Martin North from Digital Finance Analytics has forecast that mortgage stress will rocket from 32.9% currently to 37.4% as unemployment soars to 7%:
Westpac just released a revised economic outlook…
Just last week they had set the forecast peak in the unemployment rate at around 5.8%- 6%, up from the current level of 5.3%.
But now the unemployment rate is now forecast to reach 7% by October 2020 (up from the previous estimate of 5.8%-6.0%) due to the larger negative shocks to the labour intensive sectors such as recreation; tourism; education; renovations and additions; and dwelling construction. This lift in the unemployment rate is despite reducing the participation rate from 66.1% to 65.4% as a discouraged worker effect – that is, as workers respond to a deteriorating labour market the participation rate is likely to decline…

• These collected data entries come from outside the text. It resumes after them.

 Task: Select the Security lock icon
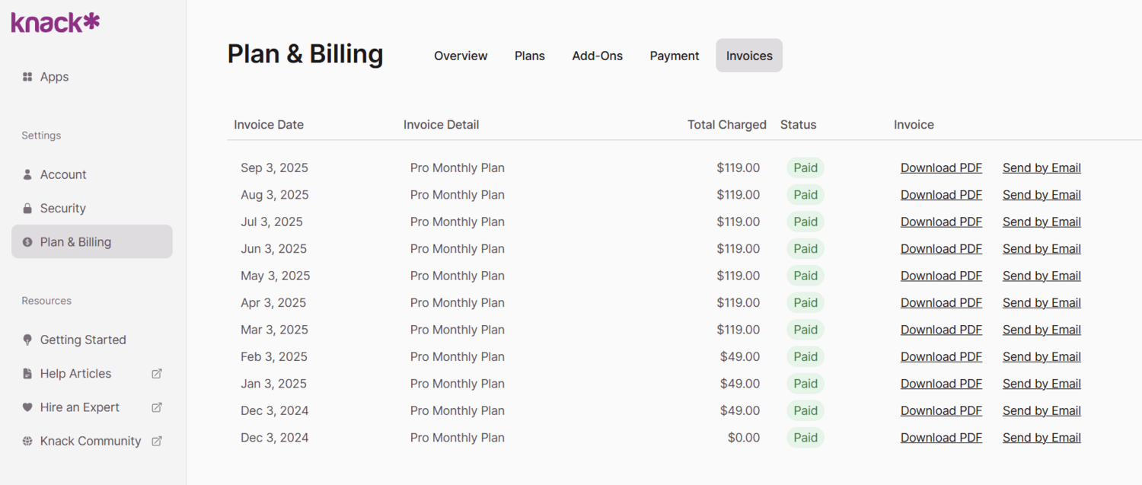(28, 208)
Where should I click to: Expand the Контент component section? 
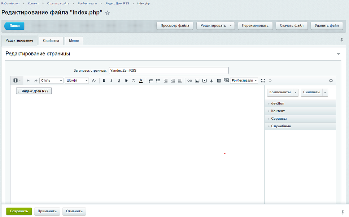[278, 111]
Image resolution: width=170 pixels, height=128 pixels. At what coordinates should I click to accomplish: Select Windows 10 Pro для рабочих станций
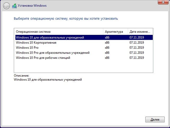coord(84,58)
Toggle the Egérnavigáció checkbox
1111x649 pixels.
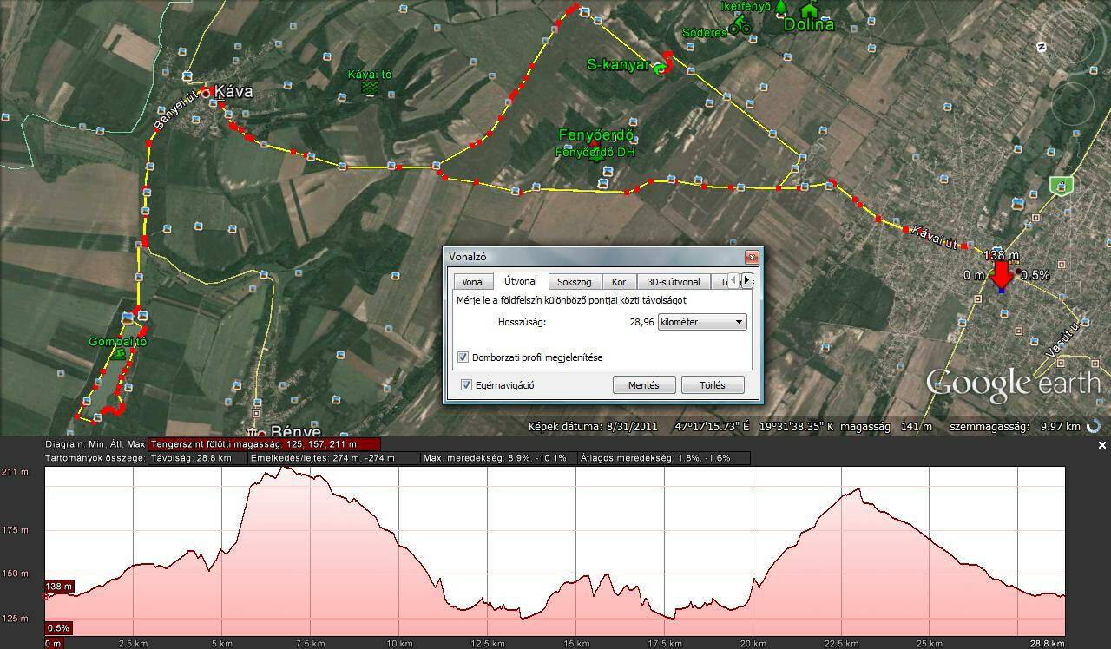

This is consistent with our modelling – mortgage stress will rise in the months ahead as unemployment rises.
Now the question becomes, to what extent with the banks forego mortgage repayments, and not foreclose, and to what extent will the Government supports households directly? The mortgage debt mountain could bite deep and early…

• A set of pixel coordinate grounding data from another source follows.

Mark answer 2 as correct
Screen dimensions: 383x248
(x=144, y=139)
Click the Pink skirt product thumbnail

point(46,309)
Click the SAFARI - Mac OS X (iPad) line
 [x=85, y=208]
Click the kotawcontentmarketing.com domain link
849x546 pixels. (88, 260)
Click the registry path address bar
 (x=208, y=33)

Our own modelling is based on the assumption the crisis will run for at least 6 months. Overnight a UK report suggested 18 months is more likely, given the lead time to a vaccine.

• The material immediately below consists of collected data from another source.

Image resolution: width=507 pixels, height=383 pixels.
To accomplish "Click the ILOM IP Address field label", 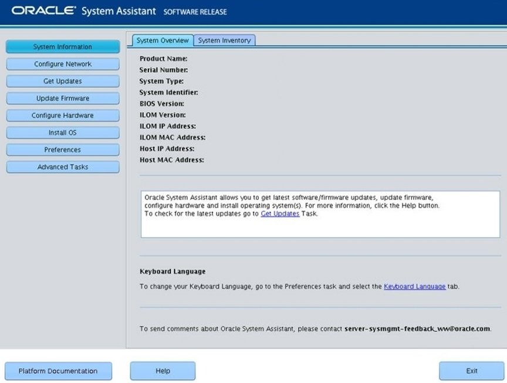I will click(170, 126).
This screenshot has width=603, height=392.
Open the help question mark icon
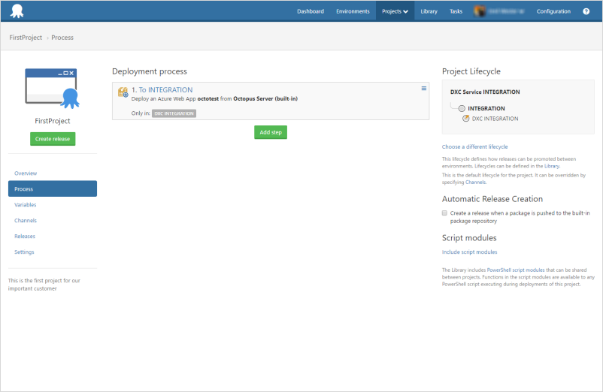pyautogui.click(x=586, y=11)
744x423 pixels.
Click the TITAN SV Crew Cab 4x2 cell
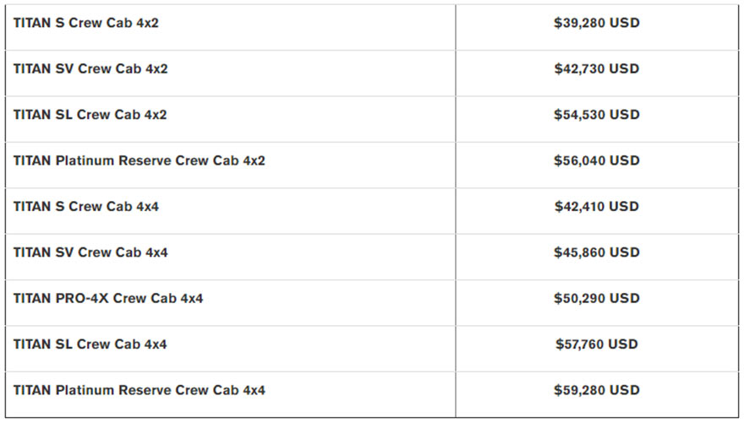point(90,69)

Personally, I think Australia would be lucky if unemployment peaked at only 7%.
The fallout will depend largely on the policy response. The Morrison Government needs to immediately backstop the economy by providing income support to both households and businesses.
It should start by immediately lifting Newstart by $95 dollars a week (as proposed by ACOSS) and loosening eligibility criteria. This would provide a vital social safety net that protects the many people that will lose their jobs (as well as those unemployed already languishing). It should also provide cash grants to households and small businesses, as well as suspend quarterly tax installment payments.
Doing so would provide an automatic stabiliser for the economy that would help to prevent a deeper economic depression.